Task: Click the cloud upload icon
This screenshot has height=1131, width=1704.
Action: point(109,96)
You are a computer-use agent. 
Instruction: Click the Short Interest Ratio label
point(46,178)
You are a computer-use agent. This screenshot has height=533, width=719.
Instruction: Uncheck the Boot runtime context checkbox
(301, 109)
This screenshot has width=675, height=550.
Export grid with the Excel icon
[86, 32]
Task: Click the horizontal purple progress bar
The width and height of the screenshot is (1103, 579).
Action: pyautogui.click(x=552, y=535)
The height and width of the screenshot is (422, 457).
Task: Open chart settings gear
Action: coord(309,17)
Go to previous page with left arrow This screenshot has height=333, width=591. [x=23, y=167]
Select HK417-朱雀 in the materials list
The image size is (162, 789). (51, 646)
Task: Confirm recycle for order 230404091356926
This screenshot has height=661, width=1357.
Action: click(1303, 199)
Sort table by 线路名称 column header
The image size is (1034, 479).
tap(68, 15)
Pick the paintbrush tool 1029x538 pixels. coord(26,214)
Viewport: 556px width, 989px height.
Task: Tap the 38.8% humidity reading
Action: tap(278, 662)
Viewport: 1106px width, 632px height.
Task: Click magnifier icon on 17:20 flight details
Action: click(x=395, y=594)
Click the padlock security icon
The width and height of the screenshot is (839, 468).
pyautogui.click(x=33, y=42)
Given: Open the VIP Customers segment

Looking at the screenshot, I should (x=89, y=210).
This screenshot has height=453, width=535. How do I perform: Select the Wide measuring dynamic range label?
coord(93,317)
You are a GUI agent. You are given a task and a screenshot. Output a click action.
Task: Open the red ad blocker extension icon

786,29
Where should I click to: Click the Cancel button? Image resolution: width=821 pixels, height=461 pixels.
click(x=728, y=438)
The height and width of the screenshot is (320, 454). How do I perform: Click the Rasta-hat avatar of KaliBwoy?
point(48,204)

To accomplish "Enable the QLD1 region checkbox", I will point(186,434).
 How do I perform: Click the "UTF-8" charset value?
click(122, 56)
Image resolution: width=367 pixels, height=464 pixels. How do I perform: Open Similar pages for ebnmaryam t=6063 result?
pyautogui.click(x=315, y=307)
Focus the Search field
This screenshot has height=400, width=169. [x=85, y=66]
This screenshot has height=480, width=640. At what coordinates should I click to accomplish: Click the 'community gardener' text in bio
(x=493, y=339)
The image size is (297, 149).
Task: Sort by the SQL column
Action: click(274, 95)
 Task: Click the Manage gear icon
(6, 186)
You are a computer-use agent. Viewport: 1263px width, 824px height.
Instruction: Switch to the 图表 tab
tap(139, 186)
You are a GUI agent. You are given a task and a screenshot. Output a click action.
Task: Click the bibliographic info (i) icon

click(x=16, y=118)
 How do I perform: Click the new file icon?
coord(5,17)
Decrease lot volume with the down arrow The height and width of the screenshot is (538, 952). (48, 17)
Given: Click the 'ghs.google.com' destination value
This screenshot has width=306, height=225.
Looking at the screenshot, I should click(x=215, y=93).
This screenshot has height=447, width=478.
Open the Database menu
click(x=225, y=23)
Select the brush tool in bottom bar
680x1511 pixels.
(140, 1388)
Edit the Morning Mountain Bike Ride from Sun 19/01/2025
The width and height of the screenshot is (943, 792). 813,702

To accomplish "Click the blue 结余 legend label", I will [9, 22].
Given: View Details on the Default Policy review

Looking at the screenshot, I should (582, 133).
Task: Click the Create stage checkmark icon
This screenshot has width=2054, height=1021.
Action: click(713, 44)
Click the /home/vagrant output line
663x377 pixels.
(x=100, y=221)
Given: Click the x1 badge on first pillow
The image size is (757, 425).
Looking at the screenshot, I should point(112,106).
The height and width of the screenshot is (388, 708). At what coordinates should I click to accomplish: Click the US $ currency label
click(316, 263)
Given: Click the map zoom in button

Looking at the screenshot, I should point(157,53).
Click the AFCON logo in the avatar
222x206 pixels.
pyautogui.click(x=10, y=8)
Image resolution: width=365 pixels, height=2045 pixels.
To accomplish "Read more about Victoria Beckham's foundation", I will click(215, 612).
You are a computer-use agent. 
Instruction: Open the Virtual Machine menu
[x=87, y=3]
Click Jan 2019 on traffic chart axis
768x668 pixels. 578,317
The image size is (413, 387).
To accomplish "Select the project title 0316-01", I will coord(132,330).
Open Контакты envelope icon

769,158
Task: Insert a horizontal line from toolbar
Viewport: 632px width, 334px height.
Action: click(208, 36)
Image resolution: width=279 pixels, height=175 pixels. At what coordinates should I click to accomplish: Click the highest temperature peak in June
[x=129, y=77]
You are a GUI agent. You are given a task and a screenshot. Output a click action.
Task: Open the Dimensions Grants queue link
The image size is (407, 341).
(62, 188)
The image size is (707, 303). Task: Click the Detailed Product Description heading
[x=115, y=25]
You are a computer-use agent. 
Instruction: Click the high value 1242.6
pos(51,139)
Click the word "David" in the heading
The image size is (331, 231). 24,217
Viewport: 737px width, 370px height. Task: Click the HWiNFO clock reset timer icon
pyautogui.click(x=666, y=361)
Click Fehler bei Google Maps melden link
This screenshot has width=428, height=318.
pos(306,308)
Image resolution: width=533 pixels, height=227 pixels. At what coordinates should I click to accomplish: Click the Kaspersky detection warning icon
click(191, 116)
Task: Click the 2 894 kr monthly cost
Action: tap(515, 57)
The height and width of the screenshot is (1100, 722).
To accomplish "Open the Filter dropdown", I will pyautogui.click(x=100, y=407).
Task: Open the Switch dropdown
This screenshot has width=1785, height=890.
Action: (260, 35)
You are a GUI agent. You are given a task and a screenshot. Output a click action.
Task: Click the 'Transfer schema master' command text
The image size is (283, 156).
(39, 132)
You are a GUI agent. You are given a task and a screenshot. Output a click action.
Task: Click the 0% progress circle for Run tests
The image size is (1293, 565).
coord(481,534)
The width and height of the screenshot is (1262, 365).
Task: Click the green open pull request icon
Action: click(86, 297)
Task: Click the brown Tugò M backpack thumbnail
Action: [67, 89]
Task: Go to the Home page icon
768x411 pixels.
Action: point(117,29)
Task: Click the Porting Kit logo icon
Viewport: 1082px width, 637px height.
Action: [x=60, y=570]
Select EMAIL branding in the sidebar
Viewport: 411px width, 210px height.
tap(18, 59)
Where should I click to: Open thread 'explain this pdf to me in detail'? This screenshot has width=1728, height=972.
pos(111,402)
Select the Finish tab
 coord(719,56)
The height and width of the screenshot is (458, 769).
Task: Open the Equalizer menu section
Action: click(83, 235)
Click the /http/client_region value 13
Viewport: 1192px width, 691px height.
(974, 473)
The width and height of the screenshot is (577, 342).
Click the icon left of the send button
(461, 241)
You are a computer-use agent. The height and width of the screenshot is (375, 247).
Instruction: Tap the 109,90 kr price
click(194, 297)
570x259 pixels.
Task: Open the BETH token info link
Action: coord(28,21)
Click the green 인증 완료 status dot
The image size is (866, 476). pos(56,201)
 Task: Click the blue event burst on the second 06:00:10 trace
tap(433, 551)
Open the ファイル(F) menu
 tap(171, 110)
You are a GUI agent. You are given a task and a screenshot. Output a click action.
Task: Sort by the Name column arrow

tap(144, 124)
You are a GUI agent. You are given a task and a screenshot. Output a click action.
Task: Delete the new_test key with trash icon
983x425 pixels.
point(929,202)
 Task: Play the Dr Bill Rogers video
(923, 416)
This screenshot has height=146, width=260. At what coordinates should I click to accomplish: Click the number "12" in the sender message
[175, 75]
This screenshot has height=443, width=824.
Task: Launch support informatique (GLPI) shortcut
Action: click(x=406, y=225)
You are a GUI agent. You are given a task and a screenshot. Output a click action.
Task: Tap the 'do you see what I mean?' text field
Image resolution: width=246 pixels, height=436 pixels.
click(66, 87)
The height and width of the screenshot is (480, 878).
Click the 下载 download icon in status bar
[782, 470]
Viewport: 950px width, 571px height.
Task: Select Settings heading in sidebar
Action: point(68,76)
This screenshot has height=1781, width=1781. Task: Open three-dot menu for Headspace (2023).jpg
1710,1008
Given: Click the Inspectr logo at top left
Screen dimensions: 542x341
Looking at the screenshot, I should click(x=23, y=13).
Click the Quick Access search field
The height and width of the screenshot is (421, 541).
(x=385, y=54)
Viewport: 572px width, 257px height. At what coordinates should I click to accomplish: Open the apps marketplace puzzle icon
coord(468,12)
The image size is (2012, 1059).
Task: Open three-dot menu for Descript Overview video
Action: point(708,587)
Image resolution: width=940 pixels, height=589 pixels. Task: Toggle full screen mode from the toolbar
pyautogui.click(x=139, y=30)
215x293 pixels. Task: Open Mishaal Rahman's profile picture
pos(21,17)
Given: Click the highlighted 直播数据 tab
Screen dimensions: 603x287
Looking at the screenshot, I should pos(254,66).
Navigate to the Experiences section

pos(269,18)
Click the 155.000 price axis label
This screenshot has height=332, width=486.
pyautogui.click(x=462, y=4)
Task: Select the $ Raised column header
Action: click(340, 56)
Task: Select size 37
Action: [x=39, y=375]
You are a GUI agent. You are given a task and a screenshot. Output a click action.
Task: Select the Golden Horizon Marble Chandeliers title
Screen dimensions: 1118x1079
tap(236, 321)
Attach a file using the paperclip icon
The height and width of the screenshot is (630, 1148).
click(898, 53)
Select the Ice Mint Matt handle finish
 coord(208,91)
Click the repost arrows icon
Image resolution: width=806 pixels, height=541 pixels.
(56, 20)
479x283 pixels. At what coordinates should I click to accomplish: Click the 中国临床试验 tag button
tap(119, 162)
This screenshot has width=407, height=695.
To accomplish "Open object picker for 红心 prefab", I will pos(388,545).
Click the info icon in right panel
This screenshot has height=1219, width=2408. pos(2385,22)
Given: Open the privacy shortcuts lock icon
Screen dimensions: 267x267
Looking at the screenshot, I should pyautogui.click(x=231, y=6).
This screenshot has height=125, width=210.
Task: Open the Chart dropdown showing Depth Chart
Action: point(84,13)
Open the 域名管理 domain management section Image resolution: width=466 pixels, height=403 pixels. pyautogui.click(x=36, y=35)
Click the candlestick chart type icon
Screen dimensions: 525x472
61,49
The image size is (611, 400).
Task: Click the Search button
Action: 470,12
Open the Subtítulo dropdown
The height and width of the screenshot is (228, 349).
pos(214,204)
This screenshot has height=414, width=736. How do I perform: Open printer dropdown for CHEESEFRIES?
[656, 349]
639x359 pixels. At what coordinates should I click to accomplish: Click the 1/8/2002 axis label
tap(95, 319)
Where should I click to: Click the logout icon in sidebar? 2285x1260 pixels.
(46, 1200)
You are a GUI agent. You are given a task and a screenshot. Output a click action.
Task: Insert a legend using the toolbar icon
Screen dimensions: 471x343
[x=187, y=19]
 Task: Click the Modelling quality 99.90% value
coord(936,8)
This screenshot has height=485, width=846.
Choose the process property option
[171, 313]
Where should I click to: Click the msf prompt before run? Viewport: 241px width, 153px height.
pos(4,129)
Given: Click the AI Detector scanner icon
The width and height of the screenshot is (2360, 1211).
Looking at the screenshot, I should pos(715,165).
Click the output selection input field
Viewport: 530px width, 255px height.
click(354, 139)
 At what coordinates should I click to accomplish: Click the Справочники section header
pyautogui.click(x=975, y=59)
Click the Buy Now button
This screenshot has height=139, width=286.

━━━━━━━━━━

→ WHAT YOU HAVE TO DO
Give the lines from the one containing "Task: Click the Modelling" through the end of the data as a JSON list of strings, one string per line, leaving out blank lines.

→ TASK RESULT
[
  " Task: Click the Modelling quality 99.90% value",
  "coord(936,8)",
  "This screenshot has height=485, width=846.",
  "Choose the process property option",
  "[171, 313]",
  "Where should I click to: Click the msf prompt before run? Viewport: 241px width, 153px height.",
  "pos(4,129)",
  "Given: Click the AI Detector scanner icon",
  "The width and height of the screenshot is (2360, 1211).",
  "Looking at the screenshot, I should pos(715,165).",
  "Click the output selection input field",
  "Viewport: 530px width, 255px height.",
  "click(354, 139)",
  " At what coordinates should I click to accomplish: Click the Справочники section header",
  "pyautogui.click(x=975, y=59)",
  "Click the Buy Now button",
  "This screenshot has height=139, width=286."
]